WHAT TO PRODUCE
Everything from the line with "Click the calendar icon beside Resets" to the end of the entries should be set down exactly, except the pictures.

_____

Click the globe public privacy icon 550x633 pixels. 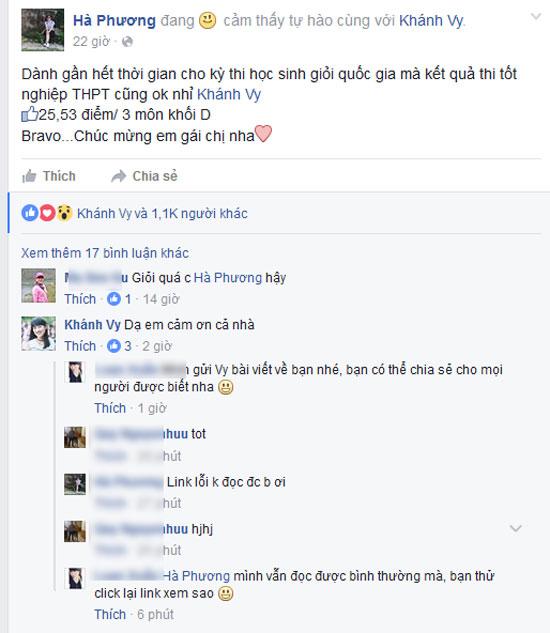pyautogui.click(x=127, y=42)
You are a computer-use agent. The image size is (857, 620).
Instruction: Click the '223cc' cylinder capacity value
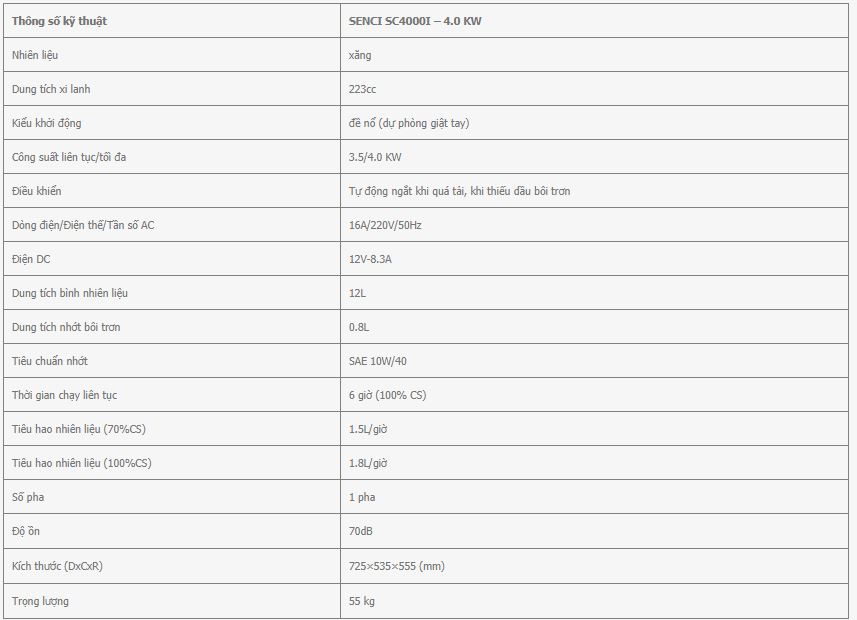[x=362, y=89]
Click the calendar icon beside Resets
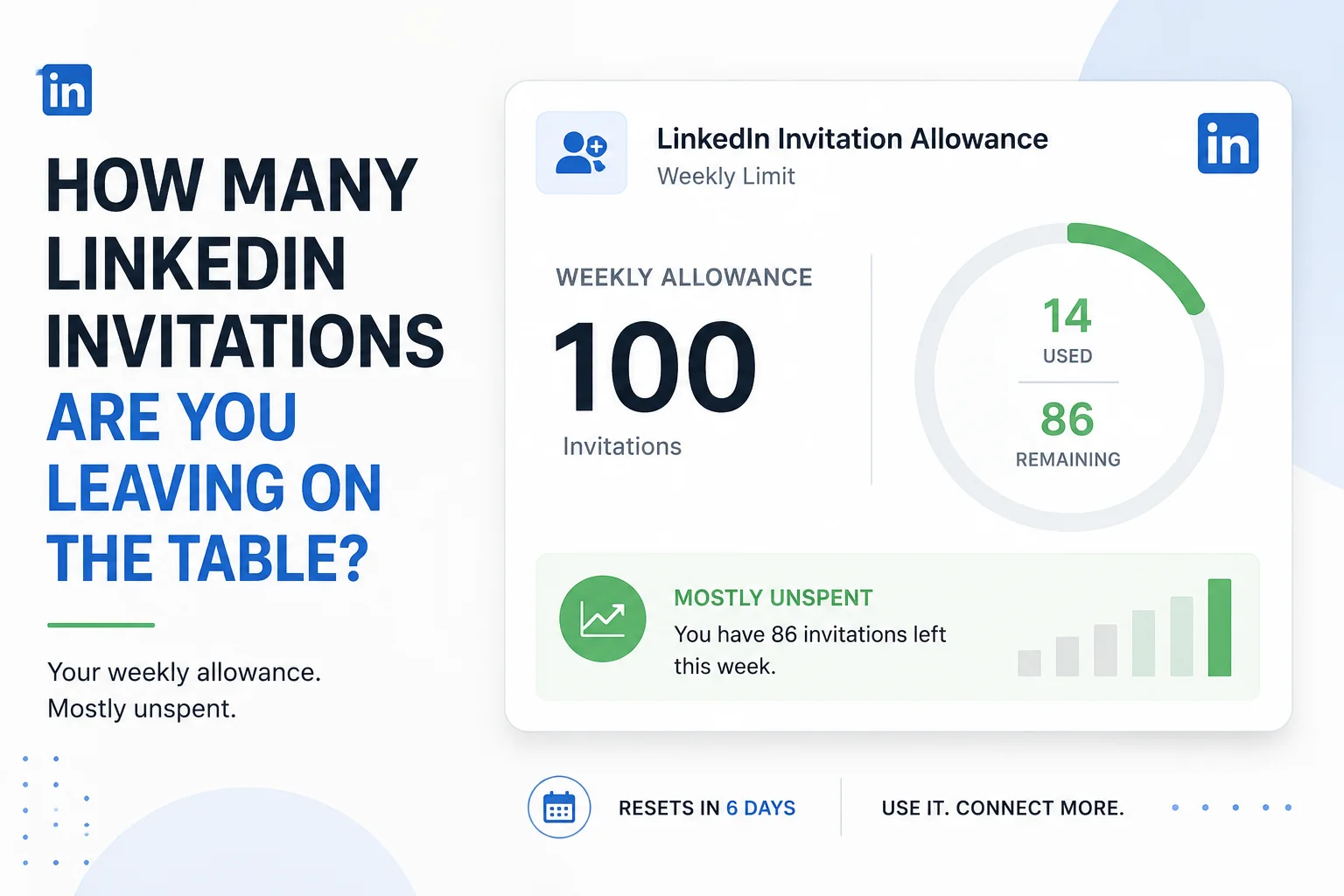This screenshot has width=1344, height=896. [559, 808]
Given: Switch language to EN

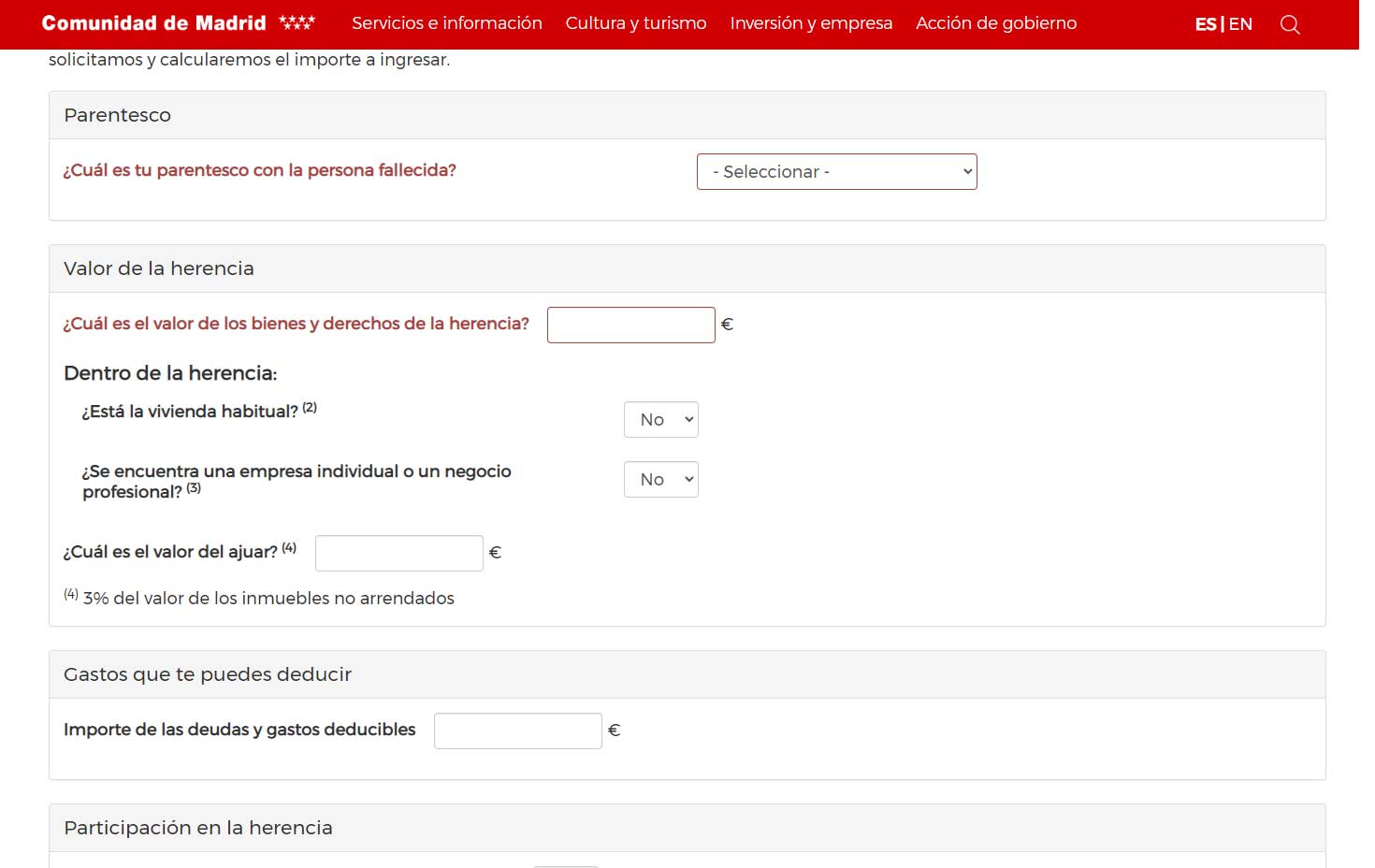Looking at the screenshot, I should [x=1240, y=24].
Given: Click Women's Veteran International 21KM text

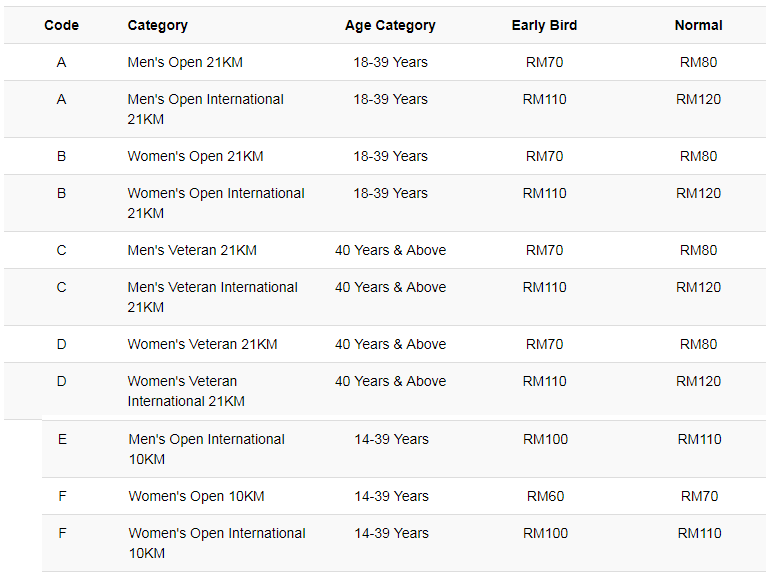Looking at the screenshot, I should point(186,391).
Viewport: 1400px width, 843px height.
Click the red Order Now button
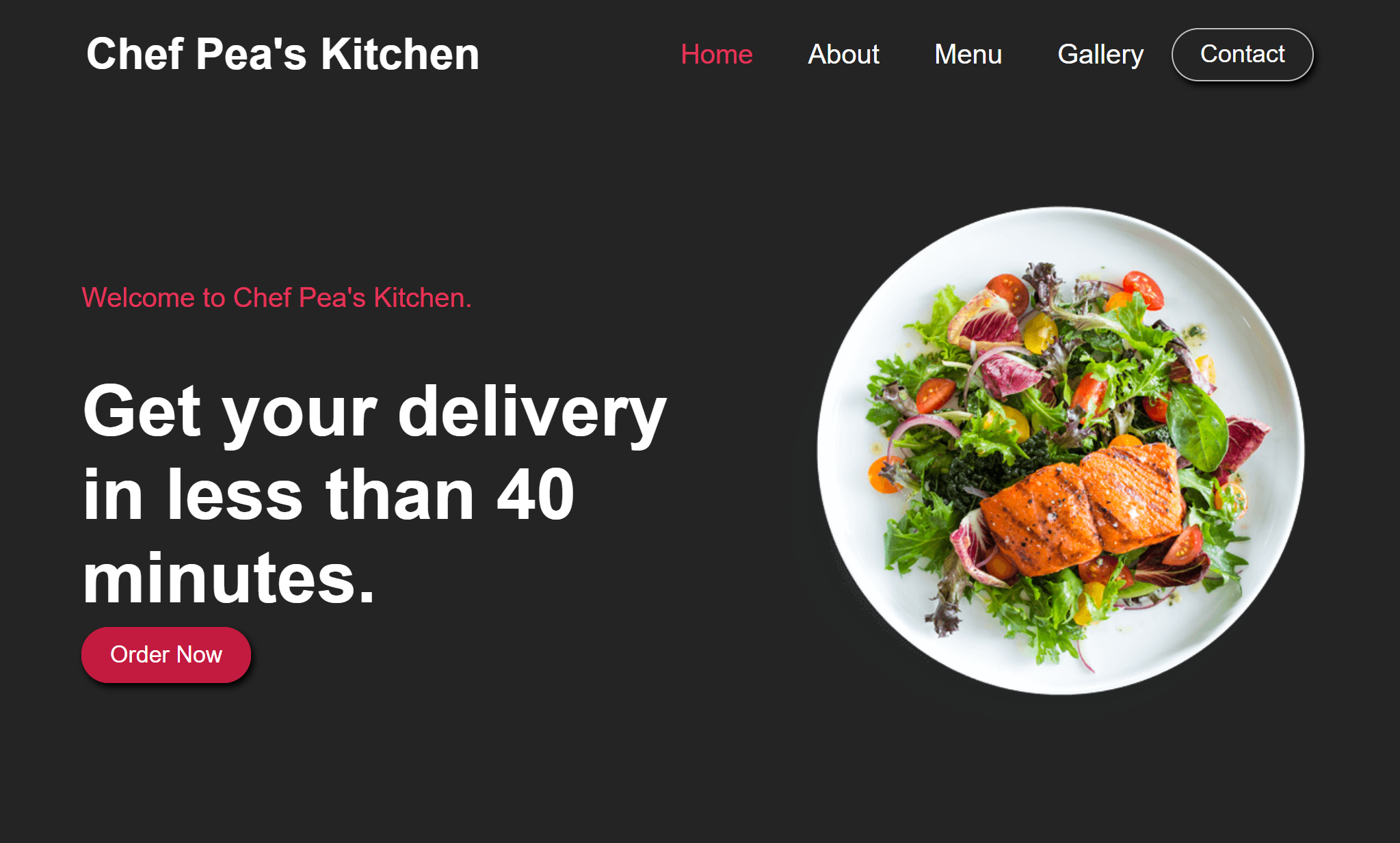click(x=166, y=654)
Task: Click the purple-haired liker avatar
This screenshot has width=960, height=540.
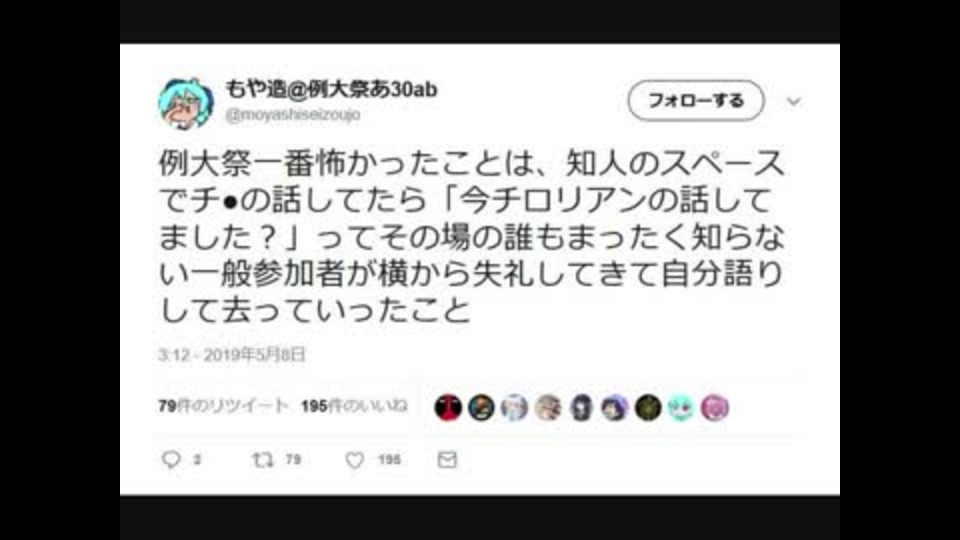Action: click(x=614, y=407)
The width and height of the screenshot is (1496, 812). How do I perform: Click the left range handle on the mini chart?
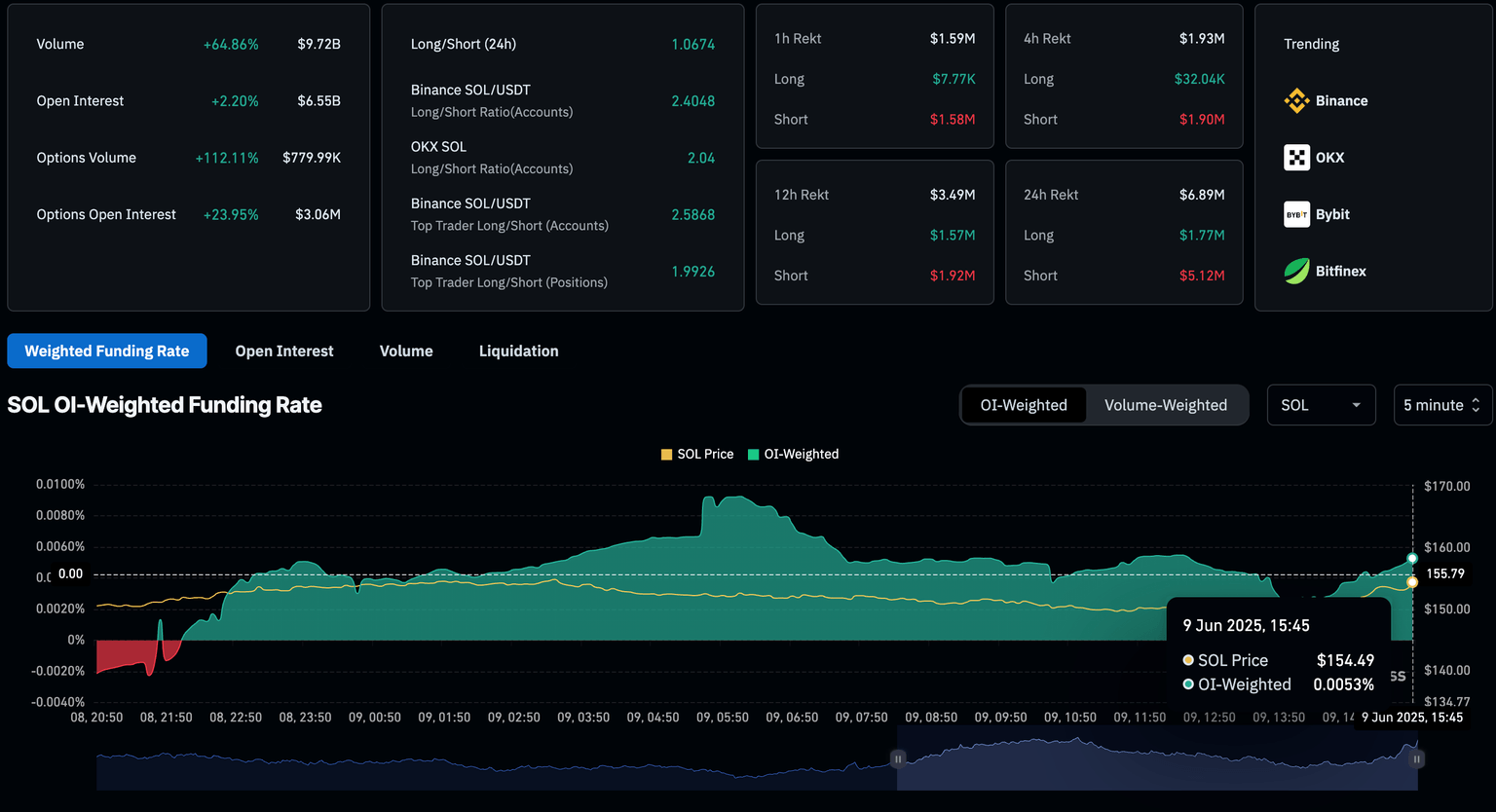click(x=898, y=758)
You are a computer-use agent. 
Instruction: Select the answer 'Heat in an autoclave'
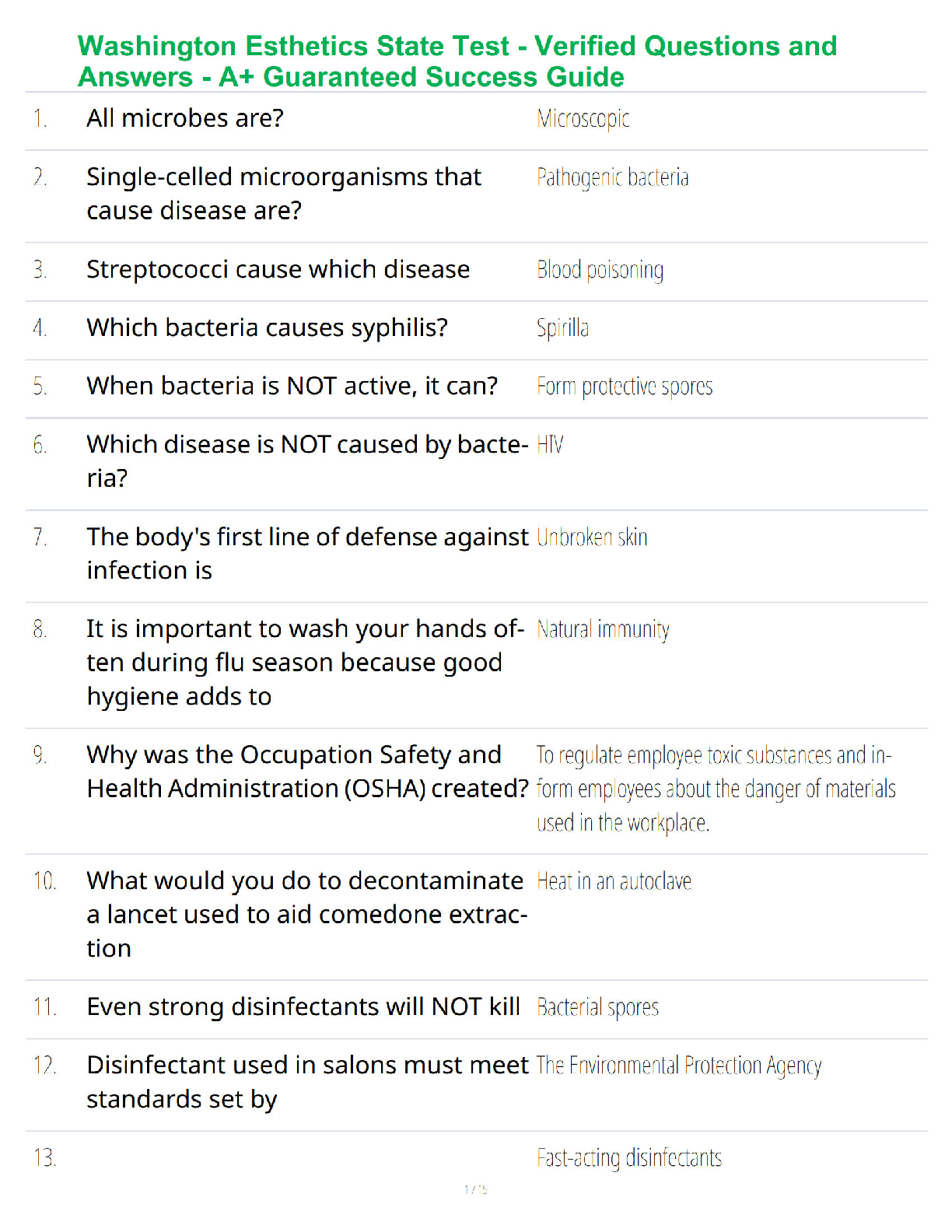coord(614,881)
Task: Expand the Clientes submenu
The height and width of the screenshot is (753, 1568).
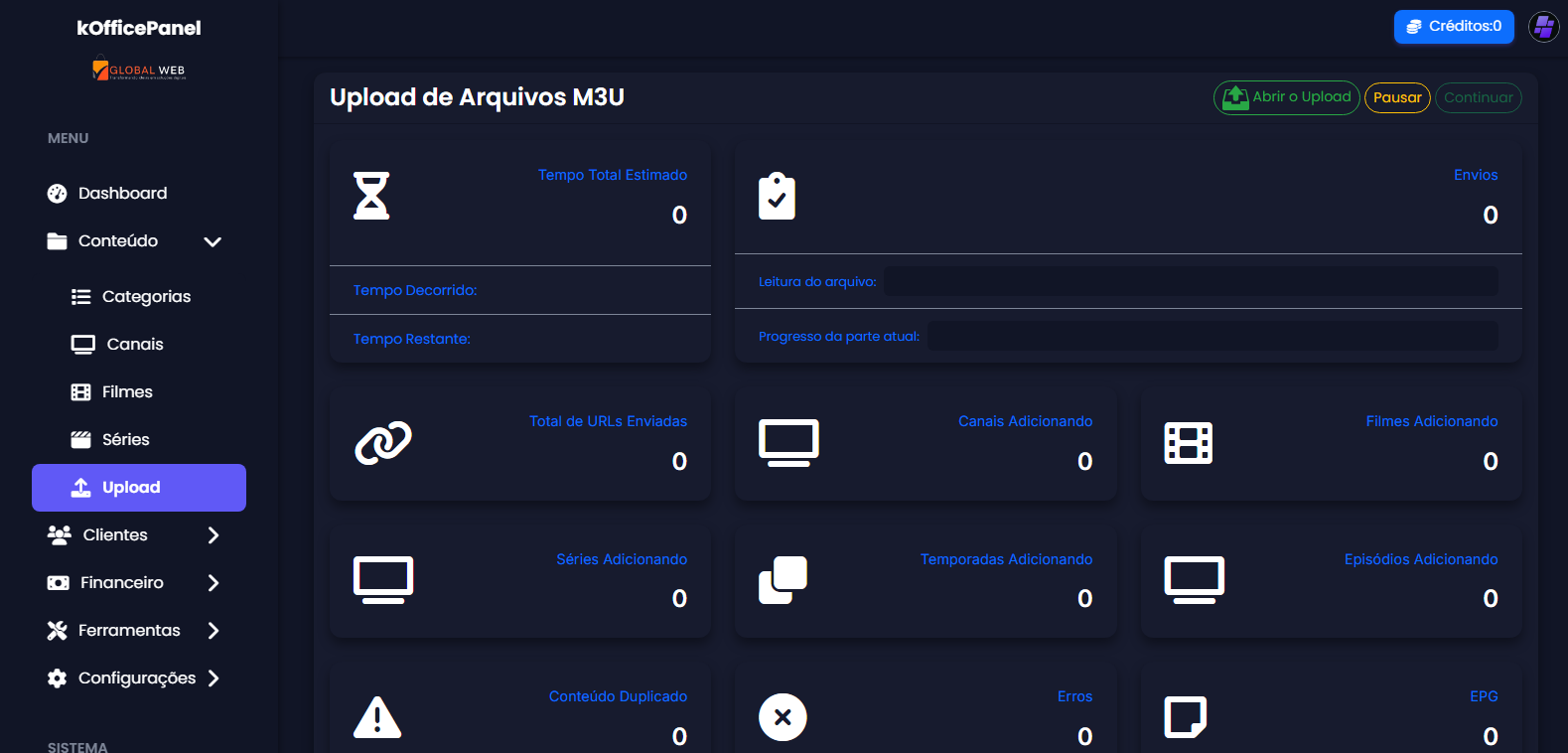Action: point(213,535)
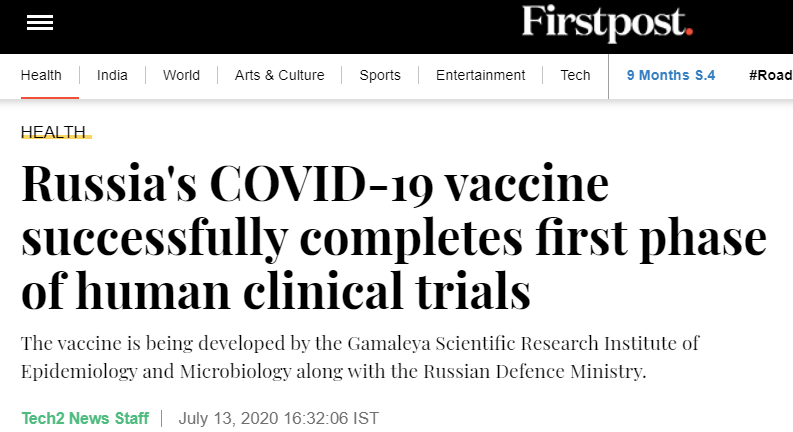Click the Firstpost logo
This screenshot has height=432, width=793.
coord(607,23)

_____

REPLY TO THE EXERCISE
Click the calendar icon beside Resets
This screenshot has width=1344, height=896. [559, 808]
Given: Switch language to EN

Looking at the screenshot, I should [x=1240, y=24].
Given: Click Women's Veteran International 21KM text

Looking at the screenshot, I should point(186,391).
Viewport: 1400px width, 843px height.
Click the red Order Now button
click(x=166, y=654)
Task: Click the purple-haired liker avatar
This screenshot has width=960, height=540.
Action: click(x=614, y=407)
The width and height of the screenshot is (1496, 812). How do I perform: Click the left range handle on the mini chart?
click(x=898, y=758)
You are a computer-use agent. 
Instruction: Select the answer 'Heat in an autoclave'
coord(614,881)
Task: Expand the Clientes submenu
The height and width of the screenshot is (753, 1568).
Action: point(213,535)
Click the Firstpost logo
This screenshot has height=432, width=793.
coord(607,23)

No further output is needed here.